The initial project was supported by an NSF 2009 Expeditions in Computing grant, which provided $10 million over five years to the interdisciplinary, multi-investigator research teams to fund transformative computing and information technology research.
In 2012, Wood received the Alan T. Waterman Award, which recognizes one outstanding young science or engineering researcher each year.
And in 2015, Wood and his collaborators received an NSF grant to work with Intel Corporation and develop aspects of the brain-inspired computing chips their team had developed for a range of other small, autonomous systems. The award is one of a handful made as part of the InTrans program, which allows researchers to mature and deploy successful research results in industries and to transition innovations into new technologies.

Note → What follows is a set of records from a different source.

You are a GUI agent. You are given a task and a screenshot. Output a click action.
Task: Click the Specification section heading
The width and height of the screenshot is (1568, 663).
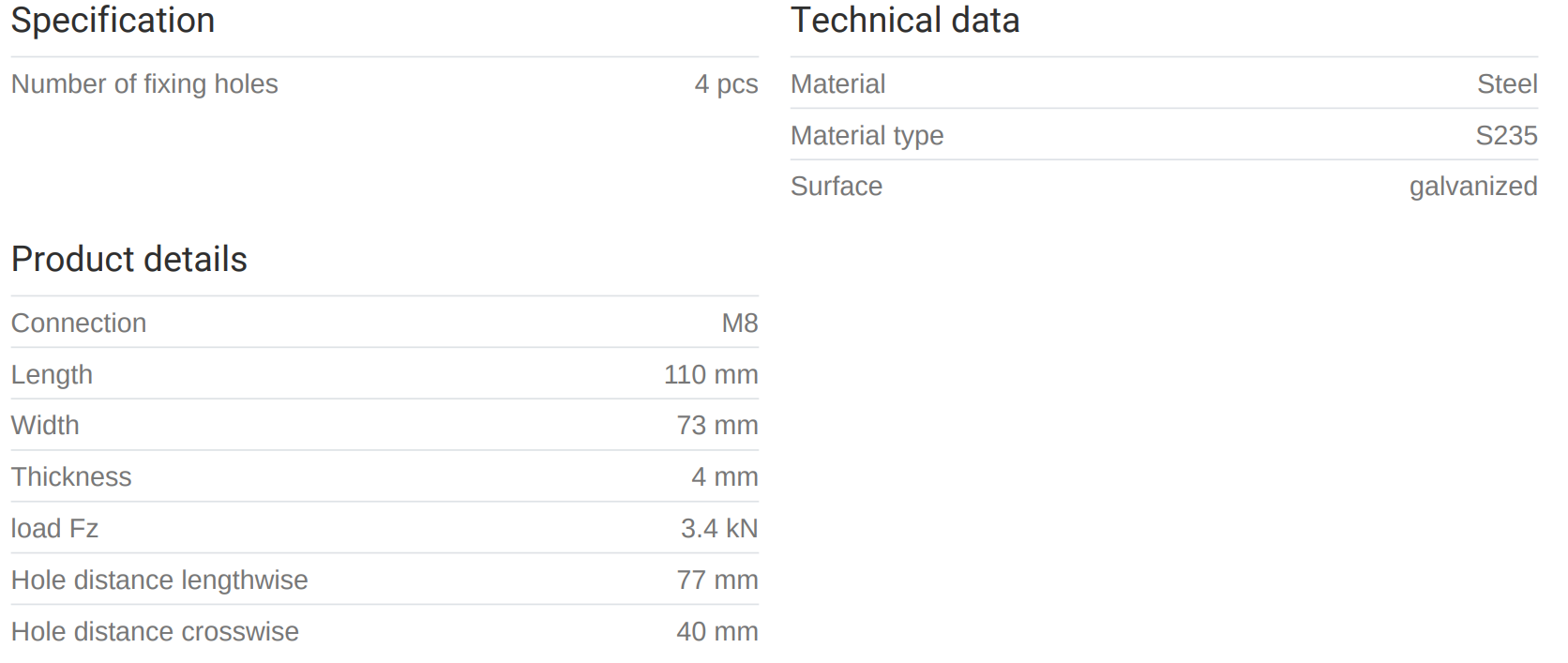(x=113, y=21)
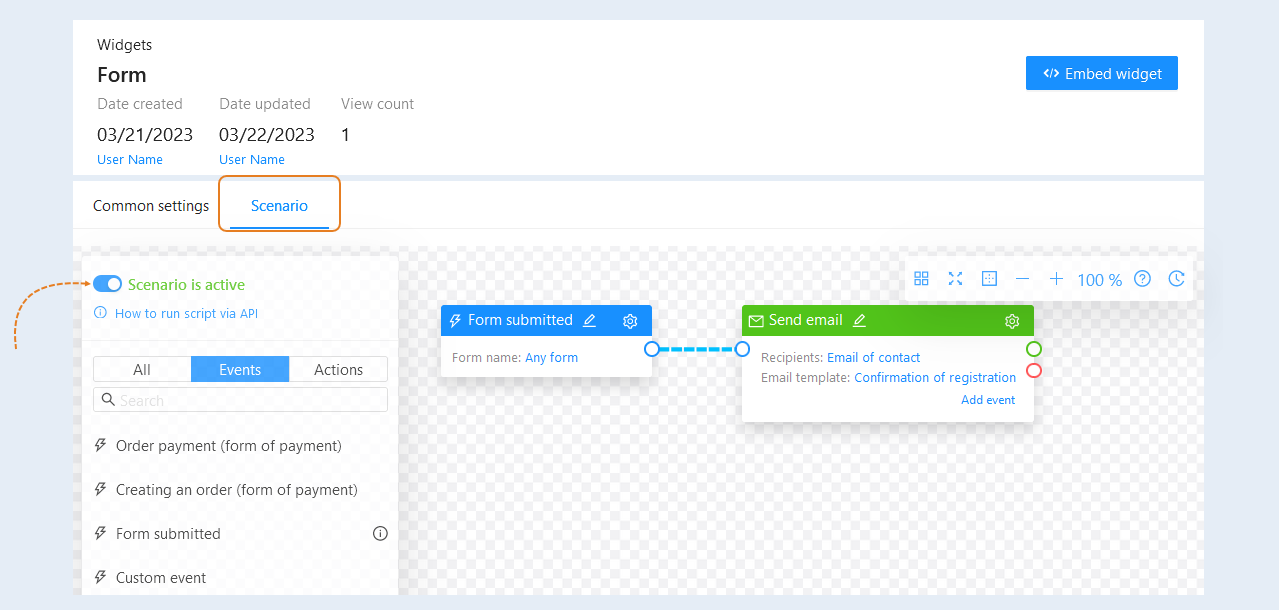Viewport: 1279px width, 610px height.
Task: Open the Scenario tab
Action: 279,206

Meanwhile, research on the RoboBee continues. The team is currently working to make the perching mechanism omnidirectional, enabling the robot to land anywhere, and developing onboard power sources that could allow RoboBees to fly untethered.
Wood estimates it will take another five to 10 years before the RoboBee might be ready for use in the real world.

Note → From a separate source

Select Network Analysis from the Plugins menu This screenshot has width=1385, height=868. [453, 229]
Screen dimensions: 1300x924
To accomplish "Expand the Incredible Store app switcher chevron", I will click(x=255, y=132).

This type of research requires a high level of sustained, long-term investment -- something at which NSF excels and which helped spur technologies like the Internet, Wi-Fi and magnetic resonance imaging (MRI).
"The RoboBees project is a great example of the value of sustained support for basic research," Wood added. "Long-term investment in high-impact research pays tremendous dividends in terms of the technology fallout. We have experienced this time and time again with this project. NSF support is essential for projects like these and in general to keep the U.S. at the forefront of technology innovation."